Kaiser has excluded coverage in 12 states and the District of Columbia, but has been ordered to cover treatments in Connecticut, New York and California. In these states, the HMO has resorted to its cost-sharing plan B: making Viagra and other sexual dysfunction treatments available with a unusually high 50% co-pay.
Other health plans are raising standard co-pay amounts, as well as creating different tiers of prescription coverage in order to pass more prescription costs onto members. One managed care company for instance, introduced a system of three co-pay tiers in late 1997. The lowest co-pay is reserved for generic drugs on the plans preferred drug list. The middle tier applies to branded drugs on that list, while the highest co-pay up to $35, is used for branded drugs that are not preferred. The HMOs Pharmaceutical and Therapeutics Committee meets quarterly to consider which drugs to add to, or knock off, its preferred list. While different coverage tiers provide the level of choice employers want, they also offer advantages for physicians. By providing some coverage for even drugs that are not preferred, health plans are helping relieve some of the pressure patients are placing on doctors to prescribe drugs not covered.

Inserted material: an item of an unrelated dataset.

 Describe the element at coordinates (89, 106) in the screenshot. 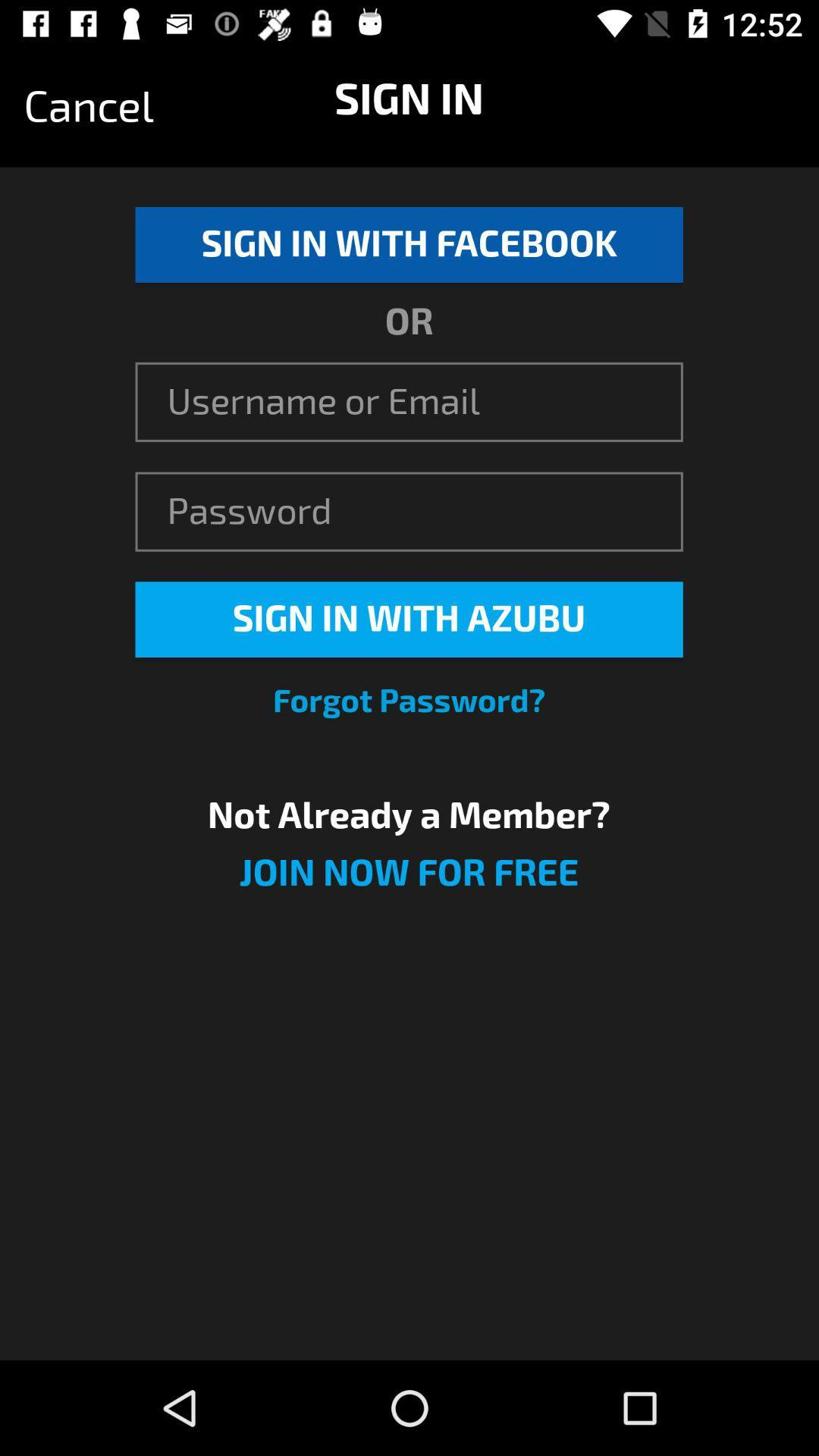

When deciding whether or not to include a drug on its formulary, thus making it available to members at the middle co-pay amount, another managed care organisation considers whether the drug is being advertised to consumers. Even more importantly, it determines if a drug is considered a first-line treatment. While higher co-pays and tiered structures clearly save money for insurers and employers, health plans claim they also stimulate patient-physician dialogue about the effectiveness of different treatments.
Will the DTC wave hit Singapore too? This is food for thought. It depends on several factors, namely, the drug advertising policies in Singapore, the amount of trust the patients have in their doctors and if it needs be, the efforts of the profession to provide the mass media information to patients on the rational use of drugs.REFERENCE
1. Maguire P. How direct-to-consumer advertising is putting the squeeze on physicians. ACP-ASIM Observer, 1999.